WORK TASK:
Each line that includes the word "target" should be copied from the records.

DATA FOR PROCESSING:
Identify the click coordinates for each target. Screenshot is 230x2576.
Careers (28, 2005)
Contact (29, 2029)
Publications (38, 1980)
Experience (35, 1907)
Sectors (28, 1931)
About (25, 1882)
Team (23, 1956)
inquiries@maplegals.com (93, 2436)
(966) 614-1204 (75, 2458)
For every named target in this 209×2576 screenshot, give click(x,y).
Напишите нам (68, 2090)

TASK RESPONSE:
Identify the click coordinates for each target. Screenshot is 230x2576.
For every named target in this 209×2576 screenshot, give click(x,y).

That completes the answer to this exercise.